1. Right now, Machine learning jobs are taking into consideration data points from the apm-* data view in kibana. In this, the data is being fetched on the basis of entire collection of apm-* indices.
2. We need to have more fine tuned and granular filters, so that, from a certain service, only certain transactions can be monitored for detection of Anomaly.
3. We tried creating a custom data view selecting only apm-7.13.2-transaction-* indices but, this is not fetching the data based on transactions.

[chrisdistasio]

For discussion, from Slack thread:

Anna Maria Modée Hi team! Got a question today which highlights how we’ve been working in silos (that was discussed in the call previously): In the Security roadmap, we are planning an alert (probably EQL based) to identify missing events. This can also be useful in an observability use case and it is actually being asked by NNIT. https://github.com/elastic/security-team/issues/2835 Wouldn’t we also be able to use this in Observability?

[sorenlouv]

Removing the following items from the list:

• Ability to alert when any individual error group exceeds the threshold (group by error.grouping_key)
• Ability to create rule for specific transaction group (filter on transaction.name)

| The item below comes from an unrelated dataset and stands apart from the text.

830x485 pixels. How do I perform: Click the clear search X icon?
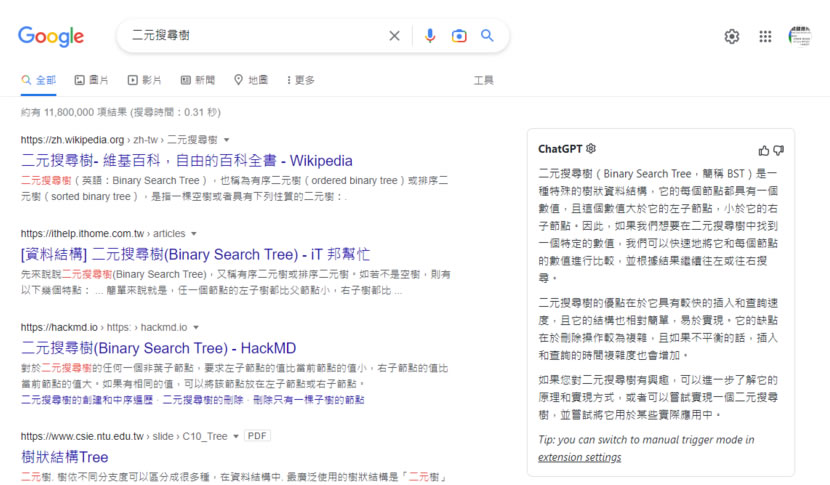[394, 36]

These were implemented in https://github.com/elastic/kibana/pull/154241, https://github.com/elastic/kibana/pull/155405 and https://github.com/elastic/kibana/pull/155410 and shipped in 8.8 🎉

[hp0620]

Hello, @sqren,

Do we have anything on the roadmap for:

3. Alerts on dependencies (https://github.com/elastic/enhancements/issues/16724) The customer wants to create an APM alert based on a dependency's latency (like Redis or Elasticsearch itself) instead of the entire service's latency.

I have another customer asking for the availability on this feature and was wondering if there're any updates we can share.

Thank you.

[sorenlouv]

@hp0620 I've created a dedicated issue to track this: https://github.com/elastic/kibana/issues/166309. Do you have any more details around the use case that I can add?

[hp0620]

Thanks @sqren for creating a separate issue to track.

Customer shared the use case with us:

One of the application development teams would like to track/monitor the latency on an mssql dependency for their service rather than monitoring latency at the service or transaction level. This would provide value by allowing them to track poor performing queries.

Hope this helps you better understand the use case behind the request. Let me know if you need anything else.